The fourth shared pattern is reversibility: the ability to undo agent actions. Swanepoel’s argument is that reversibility “binds the cost of mistakes.” If a user knows the downside is limited, the return-on-investment calculation becomes easier. The user can authorize the agent to attempt more valuable tasks because failure does not carry an open-ended cost.

That bounded downside changes behavior. Swanepoel says users become bolder and more willing to take risks when they know the agent’s actions can be reversed.

Cursor again provides the most detailed example. Swanepoel emphasizes that its reversibility appears at multiple levels of granularity.
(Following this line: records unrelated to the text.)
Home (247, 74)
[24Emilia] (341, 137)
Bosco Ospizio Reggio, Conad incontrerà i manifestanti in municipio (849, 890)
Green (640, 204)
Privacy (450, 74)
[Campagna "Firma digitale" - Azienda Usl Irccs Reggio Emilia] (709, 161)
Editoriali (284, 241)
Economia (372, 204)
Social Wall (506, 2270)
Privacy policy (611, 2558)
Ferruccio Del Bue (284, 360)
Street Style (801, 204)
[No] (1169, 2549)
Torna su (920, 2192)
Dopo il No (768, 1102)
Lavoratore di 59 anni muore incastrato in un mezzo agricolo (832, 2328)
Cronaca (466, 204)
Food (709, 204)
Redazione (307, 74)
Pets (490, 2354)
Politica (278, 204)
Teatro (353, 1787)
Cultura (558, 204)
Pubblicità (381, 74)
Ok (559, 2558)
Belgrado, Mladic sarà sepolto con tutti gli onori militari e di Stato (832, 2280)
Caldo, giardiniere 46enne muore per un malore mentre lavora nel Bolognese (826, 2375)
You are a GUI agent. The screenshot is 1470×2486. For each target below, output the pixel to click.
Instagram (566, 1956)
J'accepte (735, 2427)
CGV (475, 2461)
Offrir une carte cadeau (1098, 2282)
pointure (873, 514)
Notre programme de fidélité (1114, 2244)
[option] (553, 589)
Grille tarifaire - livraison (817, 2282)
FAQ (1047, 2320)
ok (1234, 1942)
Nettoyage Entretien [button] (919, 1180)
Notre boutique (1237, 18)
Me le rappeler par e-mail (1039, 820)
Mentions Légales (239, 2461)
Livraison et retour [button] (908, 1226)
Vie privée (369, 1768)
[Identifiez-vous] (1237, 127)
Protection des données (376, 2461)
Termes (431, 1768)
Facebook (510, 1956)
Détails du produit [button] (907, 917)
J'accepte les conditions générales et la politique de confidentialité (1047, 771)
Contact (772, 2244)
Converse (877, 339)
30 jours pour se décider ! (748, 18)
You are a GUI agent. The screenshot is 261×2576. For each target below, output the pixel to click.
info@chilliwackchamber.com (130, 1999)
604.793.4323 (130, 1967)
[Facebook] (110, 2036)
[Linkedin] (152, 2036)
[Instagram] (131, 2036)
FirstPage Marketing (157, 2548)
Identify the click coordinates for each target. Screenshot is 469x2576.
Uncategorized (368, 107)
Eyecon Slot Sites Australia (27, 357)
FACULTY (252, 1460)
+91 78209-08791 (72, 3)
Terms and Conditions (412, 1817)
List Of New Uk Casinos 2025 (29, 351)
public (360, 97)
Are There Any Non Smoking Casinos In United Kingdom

A user can accept or reject changes at the line level, accept changes at the file level, or move back to earlier points in the conversation state — undoing the last messages and the associated changes. Cursor also allows multiple outputs from the same input to run in parallel using different models. In that setup, the user is effectively choosing to discard all but one of the outputs if only one proves useful.

Reversibility here is not a single “undo” button. Cursor lets the user try, compare, reject, and revert without treating every agent action as a permanent commitment.

Harvey shows a domain-specific version inside Microsoft Word. In Swanepoel’s example, Harvey runs as a Word add-in and integrates with the native Word API so changes can be made and viewed in the way a reviewer or editor would normally use Word. The screenshot shows a document review task with remaining suggestions and explicit Accept and Reject controls for individual edits, such as updating a lease date or tenant. The agent’s work fits into an existing review workflow where proposed changes remain subject to human acceptance.

Swanepoel’s examples do not point toward maximum autonomy as the default product goal. They point toward agents whose scope, process, context, and downside are made explicit enough for users to work with them.

Focused modes bound what the agent is trying to do. Transparent execution shows the steps while there is still time to redirect them. Personalization gives the agent the user’s or organization’s way of working before it produces an answer. Reversibility limits the cost when the agent changes a real artifact.

For builders, the checklist is direct: decide when the agent should be narrowed, when its work should be exposed, what user or organizational context it must carry, and how its actions can be undone. Those are product design choices, not just model capabilities.